Problem description >> All that is needed is the run of lines from the top of the entries to the line with "The height and width of the screenshot is (257, 457).", that line included, repeated exactly and free of pictures.

[Stored items]
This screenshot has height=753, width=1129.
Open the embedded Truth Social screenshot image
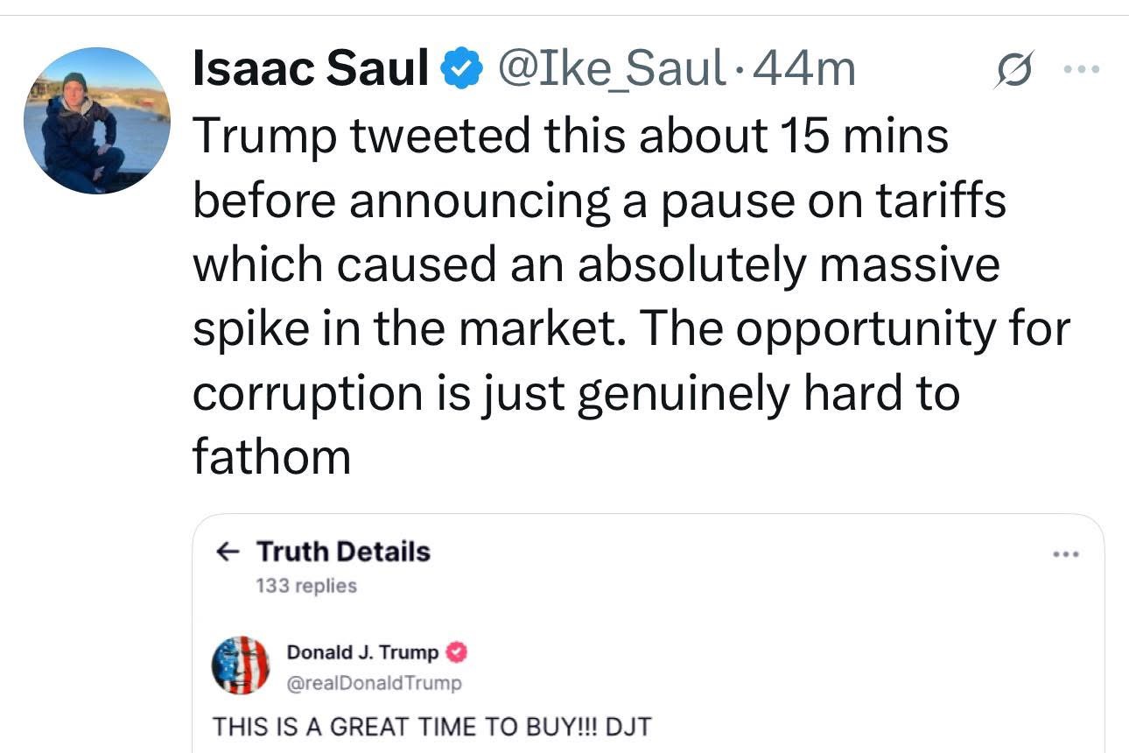(x=649, y=634)
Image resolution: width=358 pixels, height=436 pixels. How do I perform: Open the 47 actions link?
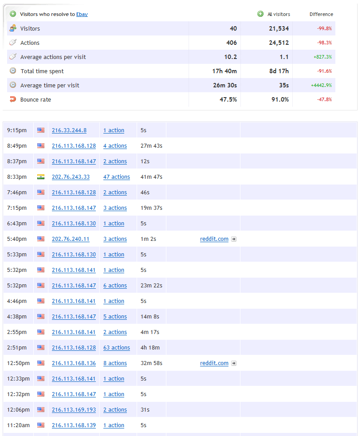tap(117, 177)
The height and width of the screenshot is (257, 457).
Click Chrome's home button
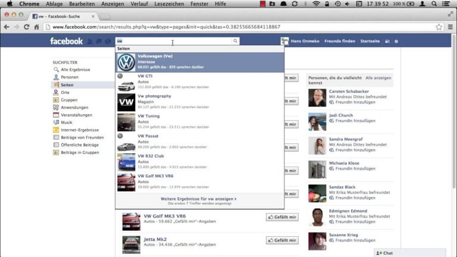(x=36, y=27)
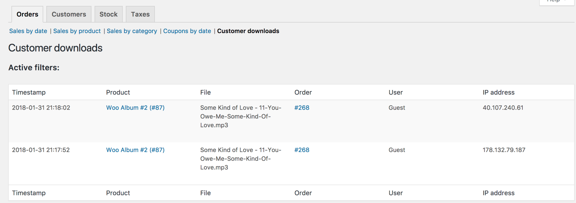Open the Taxes report tab

tap(140, 14)
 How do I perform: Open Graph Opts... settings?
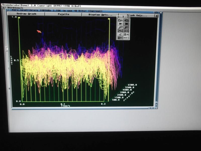coord(136,15)
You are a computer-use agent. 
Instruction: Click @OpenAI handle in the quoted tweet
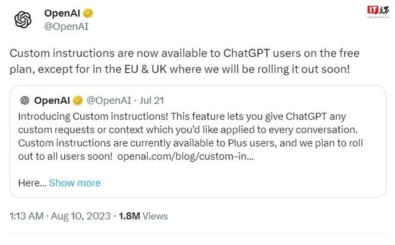(x=109, y=101)

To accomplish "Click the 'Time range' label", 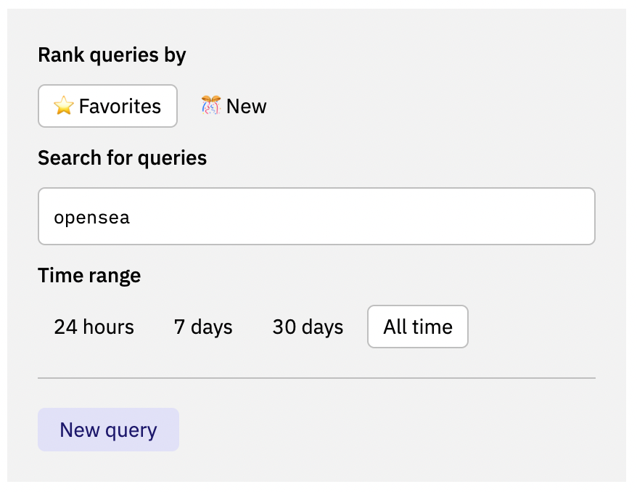I will (x=89, y=276).
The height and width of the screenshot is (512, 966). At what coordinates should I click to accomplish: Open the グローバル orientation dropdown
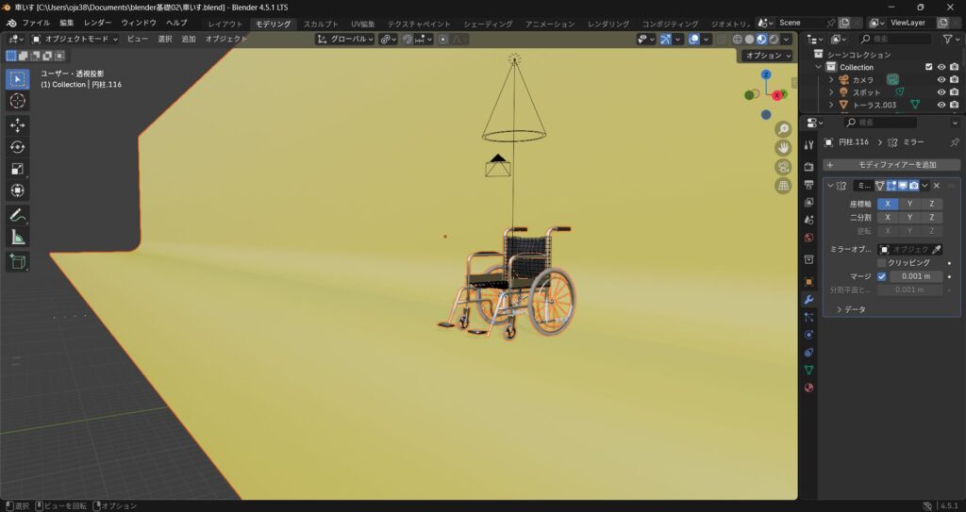(x=345, y=39)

Problem solution >>
This screenshot has height=753, width=1129.
Open the embedded Truth Social screenshot image
(x=649, y=634)
Image resolution: width=358 pixels, height=436 pixels. How do I perform: Open the 47 actions link?
tap(117, 177)
The height and width of the screenshot is (257, 457).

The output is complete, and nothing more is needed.